I wanted to use this blog to talk about my last appointment with my therapist and what things I am working on this week. One significant change is that I will be meeting with my therapist once a week instead of every two weeks. The reason for this change is that we are working with a limited amount of time as I have many plans for this summer that are hinged on if I can get my social anxiety under control.
I am still having issues. An example was yesterday (Saturday) I had to go to the store at a time when my worst anxiety happens— from 6-8 pm. I was okay driving, which was a nice change of pace, and for the most part, the trip was uneventful. But, as the length of the trip to the store went on, and as the crowd around me grew, I could feel my anxiety climbing. My level hit a 7, which is usually a precursor to a panic attack. Luckily, my therapist, has me working daily on my mindfulness breathing, which meant I was able to get my social anxiety back under control.

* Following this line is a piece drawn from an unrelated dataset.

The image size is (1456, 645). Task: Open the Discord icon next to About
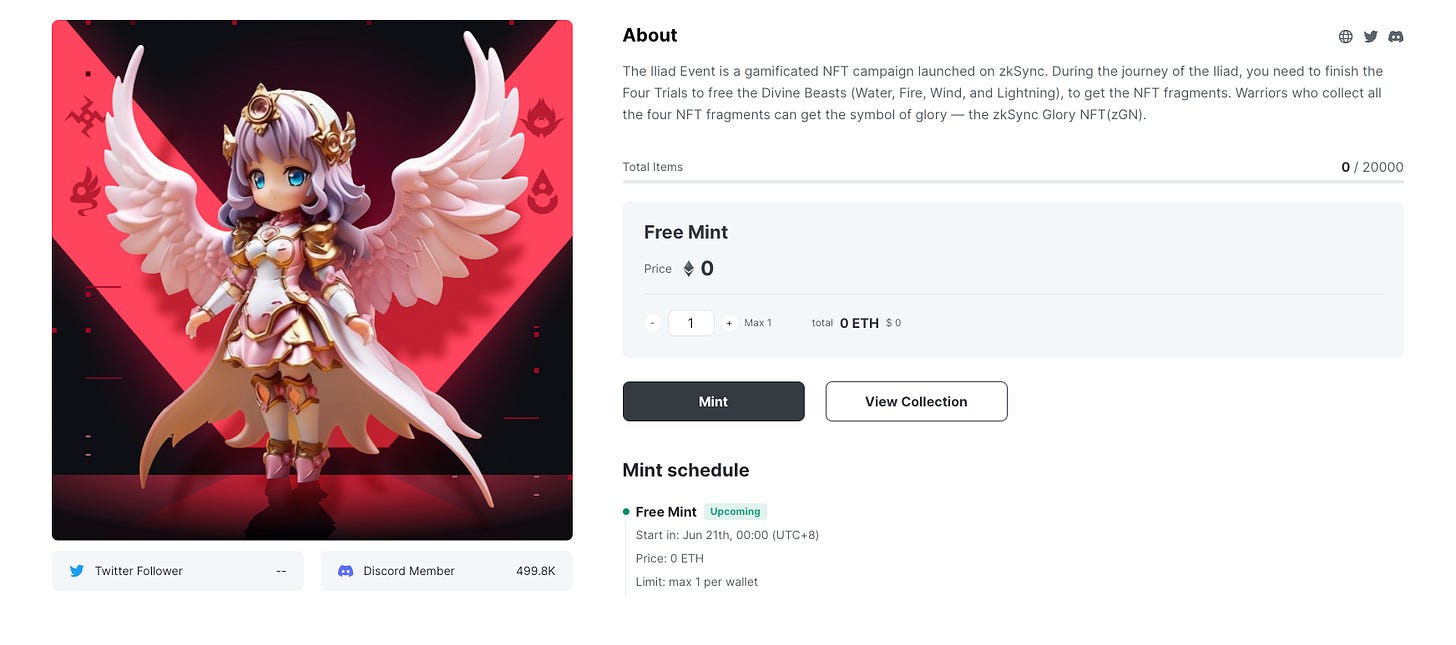[x=1396, y=37]
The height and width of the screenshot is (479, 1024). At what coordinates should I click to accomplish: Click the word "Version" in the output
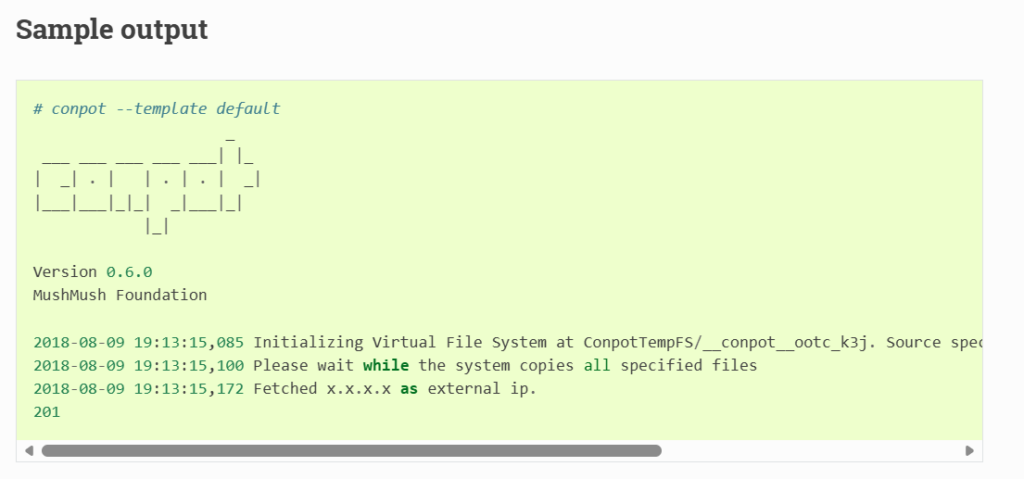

That is a change for me, using mindfulness throughout my day instead of just when my anxiety leads to panic attacks. I am tracking my anxiety levels on a 0-10 scale. My therapist and I noticed my “normal” level that I feel comfortable is a five— that is still high. Typically on the scale, we are using, a level between two and four is ideal. I have hit four on occasion, but my new target is an average level at three (it’s a realistic number.)
I am also tracking my weekly progress with anxiety using the Overall Anxiety Severity and Impairment Scale (OASIS), and I have seen my anxiety fluctuate over the last few weeks with scores as high as 15 and as low as 12.
With depression I am using the Overall Depression and Impairment Scale (ODSIS) which similar to OASIS, and while my levels have been okay the last few weeks, with a score as high as 10 and as low as 9. I know this area will go down as I finish up the last few weeks of my current semester. In the past I got my score down to a five on this scale so I am shooting for that type of results.
I continue to focus on my avoidance behaviors which are leading me to work on Emotion-Driven Behaviors (EDB’s) this week. I can use my experience yesterday for the worksheet (which I will find a way to post this week) as one of my EDB’s. The eventual goal for my therapist and I is to use real world situations to focus on what is causing my panic attacks in social situations.
It is a lot of work and I am weary because I don’t know if there is enough time before my first trip to get my social anxiety under control. My focus is there, but I am still losing control when I am out in the world.
So, as always, I will keep fighting. I hope you will too.